“Sou prisioneiro”: moradores de bairro municipal em Lisboa não conseguem sair de casa por avarias no elevador
Elevador de prédio camarário avaria com bastante frequência.
Vítor Gonçalves, de 81 anos, não consegue sair de casa sozinho há cerca de um mês. O idoso, que habita no quarto andar de um edifício camarário, em Carnide, tem problemas no coração e mobilidade reduzida acima de 60%. “Levanto–me, perco os sentidos e caio. Depois, têm de me levar ao colo para o hospital, porque não tenho elevador. Não sou nenhum bebé e já sou pesadinho”, relata.
O único elevador do prédio avaria com bastante frequência. “Há cerca de ano e meio, estive um ano inteiro sem elevador. Eles [os técnicos da Gebalis, empresa municipal que gere os bairros] vinham e reparavam. Passados dias, já estava avariado e foi piorando até que acabou por parar mesmo”, conta o reformado.
A família contacta diariamente a empresa que gere o bairro municipal. “Por telefone não atendem, só por email e mesmo assim já deixaram de responder aos emails”, lamenta o filho com o mesmo nome. Garantem que a Gebalis conhece os problemas de saúde de Vítor Gonçalves.
É uma situação indigna e que revolta os moradores. “Estou em prisão domiciliária e não fui condenado por nenhum crime. A Gebalis por seu belo prazer está a fazer de mim prisioneiro. Além de me dizer: ‘deixem-no estar lá a apodrecer em casa'”.

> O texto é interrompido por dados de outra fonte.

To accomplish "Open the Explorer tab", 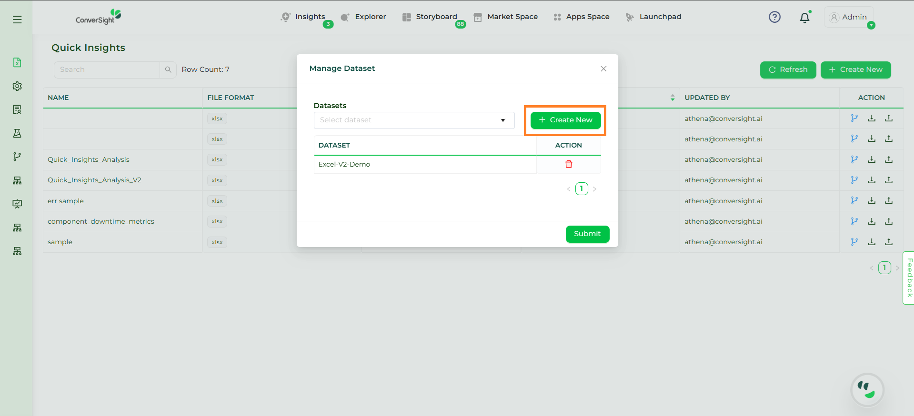I will [x=363, y=17].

Há outra família no prédio que também está na mesma situação. “O meu pai foi amputado às duas pernas e a minha mãe tem deficiência no andar”, relata Pedro Francisco. “Tenho de o tirar da cadeira de rodas e carregá-lo escada abaixo ou escada acima. Quando a minha mãe vier [do hospital] terá de ser da mesma maneira, mas ela é mais pesada. Vai ser difícil, visto que ela também vai usar cadeira de rodas. Foram feitas reclamações várias vezes. De dois em dois meses ficamos sem elevador e é uma situação bastante preocupante”, lamenta o morador do segundo andar.
Contactada pelo CM, a Gebalis prometeu dar uma resposta em breve.